### Task to complete
From the line containing "You are a computer-use" through the last line of the entries below, transcribe each line exactly, excluding any picture.

↓

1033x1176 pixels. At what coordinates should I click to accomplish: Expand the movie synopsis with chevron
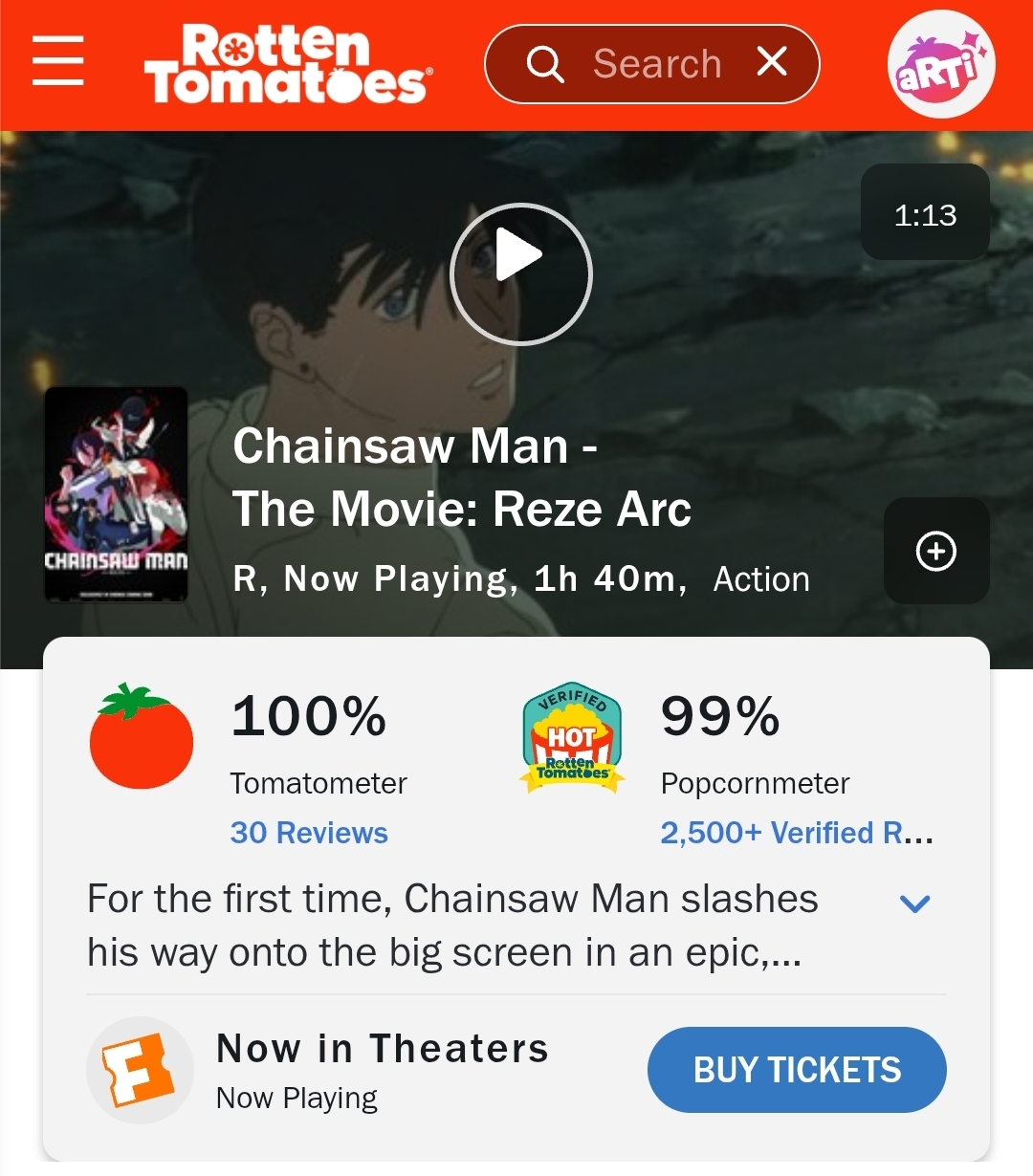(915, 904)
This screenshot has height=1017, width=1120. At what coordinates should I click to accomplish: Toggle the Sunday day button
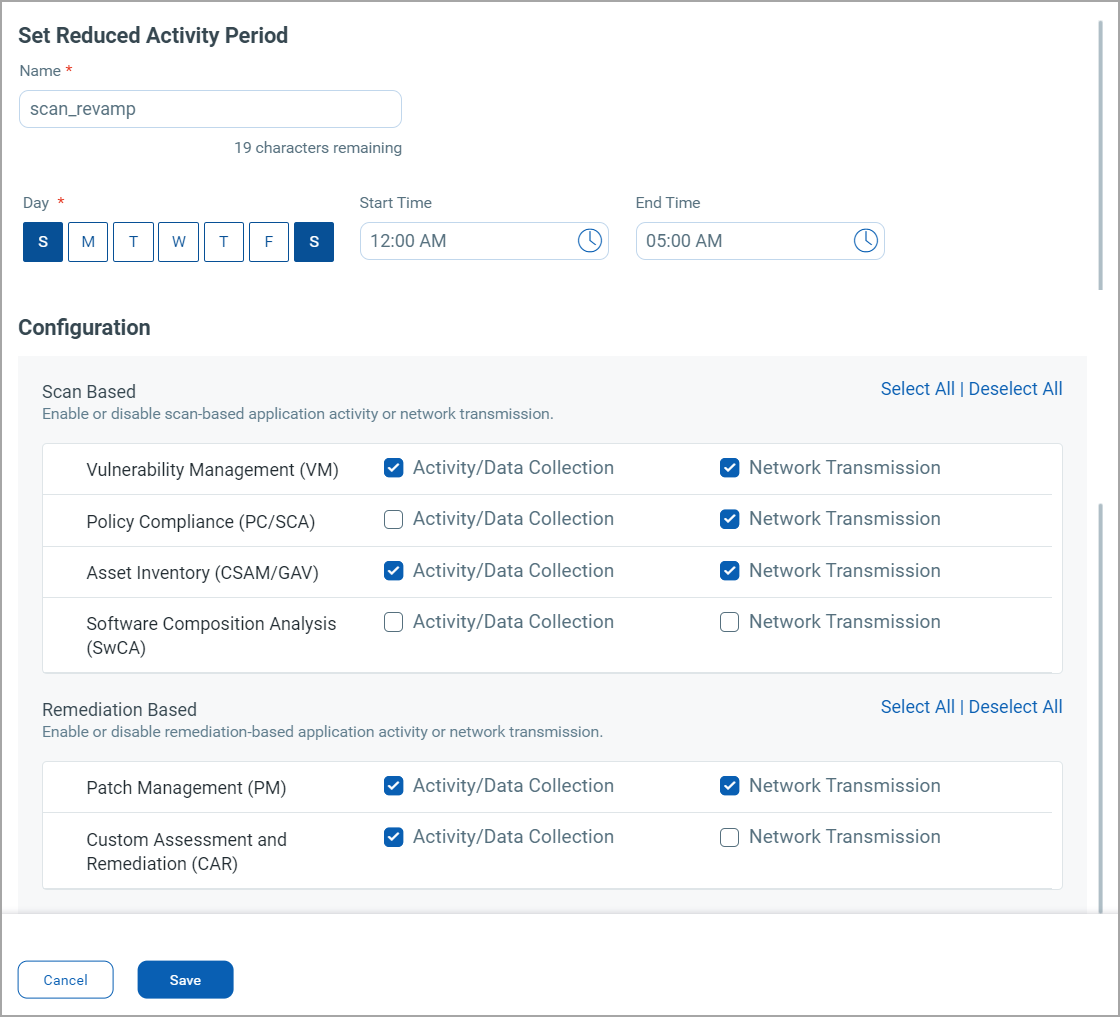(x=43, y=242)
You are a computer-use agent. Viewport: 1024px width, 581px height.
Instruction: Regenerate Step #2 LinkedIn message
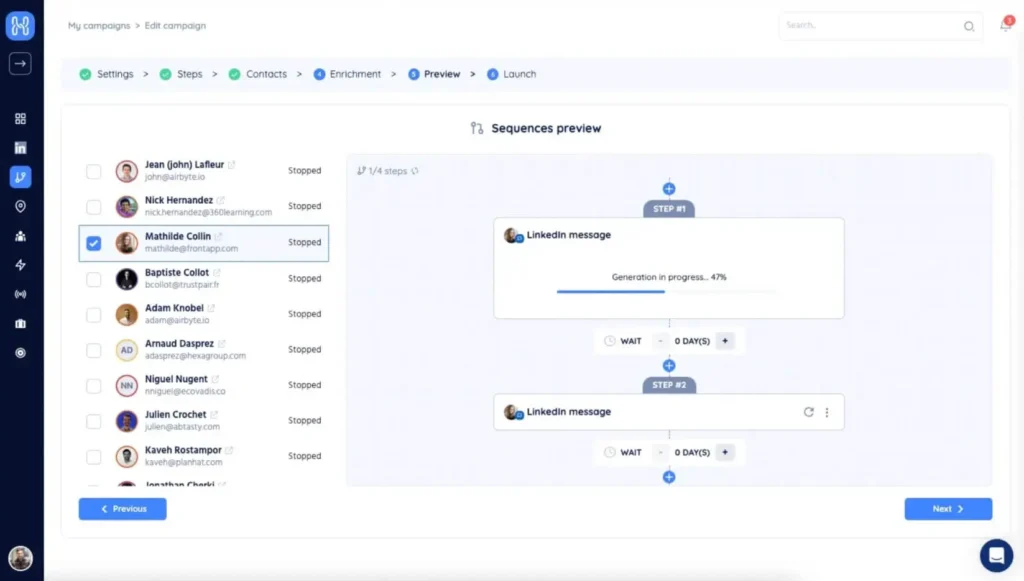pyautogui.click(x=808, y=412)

↑

### Response area
You are a computer-use agent. Viewport: 1024px width, 581px height.
Instruction: Regenerate Step #2 LinkedIn message
pyautogui.click(x=808, y=412)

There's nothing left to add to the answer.